Prompt | Search the listing for the word "agent". Copy every line where it is found.
--*--
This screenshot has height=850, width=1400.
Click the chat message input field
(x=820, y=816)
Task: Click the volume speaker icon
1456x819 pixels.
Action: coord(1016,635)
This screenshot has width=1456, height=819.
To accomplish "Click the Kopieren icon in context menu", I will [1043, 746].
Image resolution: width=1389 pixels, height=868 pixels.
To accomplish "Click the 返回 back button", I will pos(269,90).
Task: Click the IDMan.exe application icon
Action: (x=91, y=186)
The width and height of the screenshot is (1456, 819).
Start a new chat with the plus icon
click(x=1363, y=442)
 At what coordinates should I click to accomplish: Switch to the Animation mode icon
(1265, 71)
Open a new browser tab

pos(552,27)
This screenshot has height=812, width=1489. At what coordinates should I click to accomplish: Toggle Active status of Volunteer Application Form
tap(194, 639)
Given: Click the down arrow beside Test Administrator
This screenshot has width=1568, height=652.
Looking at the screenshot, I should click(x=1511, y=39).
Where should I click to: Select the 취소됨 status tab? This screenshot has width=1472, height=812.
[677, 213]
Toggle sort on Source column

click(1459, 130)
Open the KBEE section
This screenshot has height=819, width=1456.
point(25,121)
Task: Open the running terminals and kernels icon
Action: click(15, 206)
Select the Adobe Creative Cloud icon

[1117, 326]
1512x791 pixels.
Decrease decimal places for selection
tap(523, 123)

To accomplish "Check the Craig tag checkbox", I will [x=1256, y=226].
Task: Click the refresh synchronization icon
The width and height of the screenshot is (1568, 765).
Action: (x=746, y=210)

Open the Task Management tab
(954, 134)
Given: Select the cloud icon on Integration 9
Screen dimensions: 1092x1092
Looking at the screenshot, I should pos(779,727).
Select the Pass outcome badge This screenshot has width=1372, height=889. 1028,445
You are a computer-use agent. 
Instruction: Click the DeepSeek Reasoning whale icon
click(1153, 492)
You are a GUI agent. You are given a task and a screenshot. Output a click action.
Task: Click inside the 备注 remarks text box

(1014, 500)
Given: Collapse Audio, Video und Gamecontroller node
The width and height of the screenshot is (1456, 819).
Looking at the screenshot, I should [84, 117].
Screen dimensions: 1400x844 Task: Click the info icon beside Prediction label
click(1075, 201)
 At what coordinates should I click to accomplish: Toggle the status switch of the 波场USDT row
--*--
Solution |
You are a computer-use agent. 
You are a GUI agent. You are given a task and a screenshot. Output a click action.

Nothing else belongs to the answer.